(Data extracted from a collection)
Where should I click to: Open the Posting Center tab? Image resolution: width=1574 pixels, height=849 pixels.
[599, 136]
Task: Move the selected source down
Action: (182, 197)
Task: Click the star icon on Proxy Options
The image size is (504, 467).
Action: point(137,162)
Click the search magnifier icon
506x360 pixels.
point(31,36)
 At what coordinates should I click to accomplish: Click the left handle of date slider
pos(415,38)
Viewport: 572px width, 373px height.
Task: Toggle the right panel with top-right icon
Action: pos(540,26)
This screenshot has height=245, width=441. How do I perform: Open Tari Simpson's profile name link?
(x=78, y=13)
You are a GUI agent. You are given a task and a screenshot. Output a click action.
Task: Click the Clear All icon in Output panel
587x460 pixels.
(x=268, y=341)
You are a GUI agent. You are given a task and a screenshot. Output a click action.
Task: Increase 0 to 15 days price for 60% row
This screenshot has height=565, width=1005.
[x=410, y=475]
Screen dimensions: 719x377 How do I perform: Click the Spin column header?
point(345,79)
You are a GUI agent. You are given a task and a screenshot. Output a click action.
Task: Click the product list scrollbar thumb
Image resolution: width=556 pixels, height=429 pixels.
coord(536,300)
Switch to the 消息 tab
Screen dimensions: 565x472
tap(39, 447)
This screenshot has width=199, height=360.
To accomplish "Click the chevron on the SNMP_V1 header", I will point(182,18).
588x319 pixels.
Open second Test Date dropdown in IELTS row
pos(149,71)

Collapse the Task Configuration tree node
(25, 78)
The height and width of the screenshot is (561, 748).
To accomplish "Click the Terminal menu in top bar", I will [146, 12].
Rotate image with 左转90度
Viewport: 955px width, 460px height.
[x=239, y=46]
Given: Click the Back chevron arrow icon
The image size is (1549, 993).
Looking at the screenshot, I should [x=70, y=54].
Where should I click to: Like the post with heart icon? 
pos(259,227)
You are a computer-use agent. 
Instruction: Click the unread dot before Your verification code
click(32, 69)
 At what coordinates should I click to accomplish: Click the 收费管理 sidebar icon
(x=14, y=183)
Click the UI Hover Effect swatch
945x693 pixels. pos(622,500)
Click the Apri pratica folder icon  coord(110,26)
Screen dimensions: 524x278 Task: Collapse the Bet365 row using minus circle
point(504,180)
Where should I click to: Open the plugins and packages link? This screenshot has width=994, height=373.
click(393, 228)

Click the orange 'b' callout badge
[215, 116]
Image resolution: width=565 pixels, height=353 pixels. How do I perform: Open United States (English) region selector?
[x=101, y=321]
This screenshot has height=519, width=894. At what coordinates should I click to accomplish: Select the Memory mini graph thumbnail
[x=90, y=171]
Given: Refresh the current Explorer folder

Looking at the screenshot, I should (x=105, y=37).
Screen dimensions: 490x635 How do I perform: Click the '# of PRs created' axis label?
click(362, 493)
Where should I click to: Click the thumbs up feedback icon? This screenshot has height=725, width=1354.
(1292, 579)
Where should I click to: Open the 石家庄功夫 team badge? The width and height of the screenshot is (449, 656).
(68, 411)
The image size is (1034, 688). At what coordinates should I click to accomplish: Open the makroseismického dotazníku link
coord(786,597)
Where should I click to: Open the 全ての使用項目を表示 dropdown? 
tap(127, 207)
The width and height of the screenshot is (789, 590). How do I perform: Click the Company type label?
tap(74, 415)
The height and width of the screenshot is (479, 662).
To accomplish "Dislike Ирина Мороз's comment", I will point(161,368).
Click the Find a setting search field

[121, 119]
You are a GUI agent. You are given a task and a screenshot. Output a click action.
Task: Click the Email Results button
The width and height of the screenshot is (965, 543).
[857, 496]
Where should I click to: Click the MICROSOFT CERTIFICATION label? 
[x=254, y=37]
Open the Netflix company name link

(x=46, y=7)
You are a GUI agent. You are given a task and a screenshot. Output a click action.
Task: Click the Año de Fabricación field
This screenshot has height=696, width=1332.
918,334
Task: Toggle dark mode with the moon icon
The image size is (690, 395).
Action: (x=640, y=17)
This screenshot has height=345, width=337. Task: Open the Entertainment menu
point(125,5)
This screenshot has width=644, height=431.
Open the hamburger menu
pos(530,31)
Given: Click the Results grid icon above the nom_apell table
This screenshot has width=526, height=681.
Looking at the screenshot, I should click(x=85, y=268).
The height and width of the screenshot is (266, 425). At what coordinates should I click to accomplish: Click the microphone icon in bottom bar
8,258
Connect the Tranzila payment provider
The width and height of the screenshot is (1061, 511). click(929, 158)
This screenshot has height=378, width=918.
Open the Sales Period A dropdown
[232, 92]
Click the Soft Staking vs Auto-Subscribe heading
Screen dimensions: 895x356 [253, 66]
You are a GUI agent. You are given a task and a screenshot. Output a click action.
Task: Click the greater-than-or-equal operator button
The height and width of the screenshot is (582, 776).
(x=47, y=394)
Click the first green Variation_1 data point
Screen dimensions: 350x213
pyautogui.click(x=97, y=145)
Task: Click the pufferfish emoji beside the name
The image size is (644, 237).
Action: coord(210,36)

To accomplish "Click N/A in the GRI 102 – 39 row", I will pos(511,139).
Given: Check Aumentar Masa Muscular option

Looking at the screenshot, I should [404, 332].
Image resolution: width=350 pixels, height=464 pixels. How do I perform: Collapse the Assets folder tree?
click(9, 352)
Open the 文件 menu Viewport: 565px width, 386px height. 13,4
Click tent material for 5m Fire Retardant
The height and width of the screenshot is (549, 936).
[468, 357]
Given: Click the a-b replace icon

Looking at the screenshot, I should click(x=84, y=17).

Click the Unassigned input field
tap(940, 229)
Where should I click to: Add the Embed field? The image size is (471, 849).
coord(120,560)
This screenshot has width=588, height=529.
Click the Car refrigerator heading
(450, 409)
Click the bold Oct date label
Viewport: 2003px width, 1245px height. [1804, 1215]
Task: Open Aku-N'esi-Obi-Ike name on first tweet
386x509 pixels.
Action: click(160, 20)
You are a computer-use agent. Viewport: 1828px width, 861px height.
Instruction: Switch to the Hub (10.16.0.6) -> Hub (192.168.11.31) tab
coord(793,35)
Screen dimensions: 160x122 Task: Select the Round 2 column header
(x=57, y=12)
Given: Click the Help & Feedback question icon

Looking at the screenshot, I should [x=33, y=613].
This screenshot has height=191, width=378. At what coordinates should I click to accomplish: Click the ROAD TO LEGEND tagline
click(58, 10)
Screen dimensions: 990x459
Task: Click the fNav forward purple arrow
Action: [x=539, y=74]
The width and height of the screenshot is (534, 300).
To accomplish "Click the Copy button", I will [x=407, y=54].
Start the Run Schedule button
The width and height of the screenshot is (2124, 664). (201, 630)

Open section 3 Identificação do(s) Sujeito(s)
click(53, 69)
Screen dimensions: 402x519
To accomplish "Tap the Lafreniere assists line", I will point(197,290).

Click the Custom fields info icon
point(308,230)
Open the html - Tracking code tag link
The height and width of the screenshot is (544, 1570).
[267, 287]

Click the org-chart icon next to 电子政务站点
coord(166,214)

## WHAT THE TASK ASKS
Pull out every line of the records above that contains the string "dropdown", treating uppercase and lowercase as distinct.

## IN RESPONSE
Open second Test Date dropdown in IELTS row
Where should I click to: Open the 全ての使用項目を表示 dropdown? 
Open the Sales Period A dropdown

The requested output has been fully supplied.